WHAT TO DO:
Within these entries, which lines include the string "computer"? Copy each one.

Records from a dataset
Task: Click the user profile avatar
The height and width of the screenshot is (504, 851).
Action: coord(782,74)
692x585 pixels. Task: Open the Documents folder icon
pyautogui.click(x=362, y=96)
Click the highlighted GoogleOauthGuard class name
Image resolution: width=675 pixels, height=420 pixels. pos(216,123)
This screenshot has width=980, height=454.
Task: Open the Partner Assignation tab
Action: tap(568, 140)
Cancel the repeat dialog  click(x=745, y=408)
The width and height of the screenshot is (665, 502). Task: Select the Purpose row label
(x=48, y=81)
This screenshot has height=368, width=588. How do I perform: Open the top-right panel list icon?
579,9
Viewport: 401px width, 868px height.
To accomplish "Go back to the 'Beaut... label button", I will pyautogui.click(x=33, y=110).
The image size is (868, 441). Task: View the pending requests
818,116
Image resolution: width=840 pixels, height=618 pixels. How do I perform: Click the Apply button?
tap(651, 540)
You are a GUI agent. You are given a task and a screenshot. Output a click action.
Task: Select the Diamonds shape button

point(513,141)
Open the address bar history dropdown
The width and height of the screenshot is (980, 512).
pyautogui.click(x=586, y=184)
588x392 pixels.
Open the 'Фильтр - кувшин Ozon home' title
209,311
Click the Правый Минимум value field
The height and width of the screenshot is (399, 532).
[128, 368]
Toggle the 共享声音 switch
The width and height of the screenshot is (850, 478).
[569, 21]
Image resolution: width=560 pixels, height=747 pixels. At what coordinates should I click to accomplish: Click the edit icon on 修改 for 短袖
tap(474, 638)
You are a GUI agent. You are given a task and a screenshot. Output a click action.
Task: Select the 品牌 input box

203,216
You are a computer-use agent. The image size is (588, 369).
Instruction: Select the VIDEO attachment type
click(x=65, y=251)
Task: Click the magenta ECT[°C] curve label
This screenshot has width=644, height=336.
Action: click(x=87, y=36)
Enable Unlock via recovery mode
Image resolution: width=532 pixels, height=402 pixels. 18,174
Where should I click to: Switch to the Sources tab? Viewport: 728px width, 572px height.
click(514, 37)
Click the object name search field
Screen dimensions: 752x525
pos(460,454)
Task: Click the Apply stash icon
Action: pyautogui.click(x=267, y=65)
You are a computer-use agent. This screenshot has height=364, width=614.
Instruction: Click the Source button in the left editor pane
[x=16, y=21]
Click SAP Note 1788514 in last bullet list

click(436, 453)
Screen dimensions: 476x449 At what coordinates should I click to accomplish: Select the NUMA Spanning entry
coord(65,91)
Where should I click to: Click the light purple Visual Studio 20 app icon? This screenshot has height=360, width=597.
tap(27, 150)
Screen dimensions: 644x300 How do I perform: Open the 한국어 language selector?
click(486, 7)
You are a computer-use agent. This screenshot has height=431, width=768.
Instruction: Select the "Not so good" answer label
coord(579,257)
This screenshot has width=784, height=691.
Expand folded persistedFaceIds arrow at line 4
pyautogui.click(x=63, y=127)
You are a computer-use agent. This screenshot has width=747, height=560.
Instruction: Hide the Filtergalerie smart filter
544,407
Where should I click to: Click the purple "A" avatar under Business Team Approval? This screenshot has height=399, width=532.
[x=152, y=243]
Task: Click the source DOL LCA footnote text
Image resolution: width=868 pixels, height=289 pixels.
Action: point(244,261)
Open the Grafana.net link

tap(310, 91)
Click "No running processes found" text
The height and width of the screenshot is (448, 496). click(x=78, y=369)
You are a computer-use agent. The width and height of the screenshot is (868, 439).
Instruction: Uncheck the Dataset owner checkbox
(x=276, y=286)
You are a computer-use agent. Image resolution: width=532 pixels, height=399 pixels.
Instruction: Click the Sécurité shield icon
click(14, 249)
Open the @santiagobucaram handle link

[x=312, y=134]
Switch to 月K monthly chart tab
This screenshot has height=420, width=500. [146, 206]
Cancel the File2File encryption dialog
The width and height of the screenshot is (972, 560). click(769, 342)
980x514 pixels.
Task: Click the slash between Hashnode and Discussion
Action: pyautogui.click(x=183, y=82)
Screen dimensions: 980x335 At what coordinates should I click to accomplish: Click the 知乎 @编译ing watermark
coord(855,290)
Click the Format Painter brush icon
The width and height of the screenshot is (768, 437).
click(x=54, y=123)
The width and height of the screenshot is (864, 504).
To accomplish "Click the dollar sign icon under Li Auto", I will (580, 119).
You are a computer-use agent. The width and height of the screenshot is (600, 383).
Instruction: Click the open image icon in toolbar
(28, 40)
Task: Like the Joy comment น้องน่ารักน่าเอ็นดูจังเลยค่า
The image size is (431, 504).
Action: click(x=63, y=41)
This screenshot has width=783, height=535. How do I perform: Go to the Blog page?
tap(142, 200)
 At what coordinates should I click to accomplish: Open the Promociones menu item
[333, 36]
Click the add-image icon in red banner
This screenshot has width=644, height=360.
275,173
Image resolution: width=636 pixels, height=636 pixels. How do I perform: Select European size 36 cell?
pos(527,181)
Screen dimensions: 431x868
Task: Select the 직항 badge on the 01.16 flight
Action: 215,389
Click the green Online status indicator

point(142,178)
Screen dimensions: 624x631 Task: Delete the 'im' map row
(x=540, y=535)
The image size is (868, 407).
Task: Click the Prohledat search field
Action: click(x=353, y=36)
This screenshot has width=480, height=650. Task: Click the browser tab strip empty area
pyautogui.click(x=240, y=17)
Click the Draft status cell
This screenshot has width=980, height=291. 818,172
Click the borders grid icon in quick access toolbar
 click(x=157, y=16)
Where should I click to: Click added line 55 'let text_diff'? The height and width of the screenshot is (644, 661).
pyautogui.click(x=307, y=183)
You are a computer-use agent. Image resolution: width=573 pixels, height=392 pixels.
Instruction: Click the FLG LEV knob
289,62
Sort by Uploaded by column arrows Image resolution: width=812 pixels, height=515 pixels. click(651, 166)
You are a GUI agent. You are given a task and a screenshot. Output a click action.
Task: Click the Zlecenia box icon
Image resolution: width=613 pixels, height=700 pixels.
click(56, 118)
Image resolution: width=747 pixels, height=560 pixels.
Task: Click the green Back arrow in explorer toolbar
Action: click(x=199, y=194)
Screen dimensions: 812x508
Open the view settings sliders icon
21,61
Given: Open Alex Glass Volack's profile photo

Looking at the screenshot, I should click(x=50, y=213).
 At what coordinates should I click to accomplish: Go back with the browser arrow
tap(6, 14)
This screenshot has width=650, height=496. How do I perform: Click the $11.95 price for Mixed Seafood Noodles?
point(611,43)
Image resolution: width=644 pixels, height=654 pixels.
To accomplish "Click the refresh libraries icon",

EXERCISE SOLUTION:
You are a computer-use agent. The image size is (588, 369).
You are a computer-use agent. This screenshot has height=364, width=614.
You are a computer-use agent. This screenshot has height=431, width=768.
You are a computer-use agent. This screenshot has width=747, height=560.
You are a computer-use agent. The width and height of the screenshot is (868, 439).
You are a computer-use agent. Image resolution: width=532 pixels, height=399 pixels.
You are a computer-use agent. The width and height of the screenshot is (600, 383).
You are a computer-use agent. Image resolution: width=573 pixels, height=392 pixels.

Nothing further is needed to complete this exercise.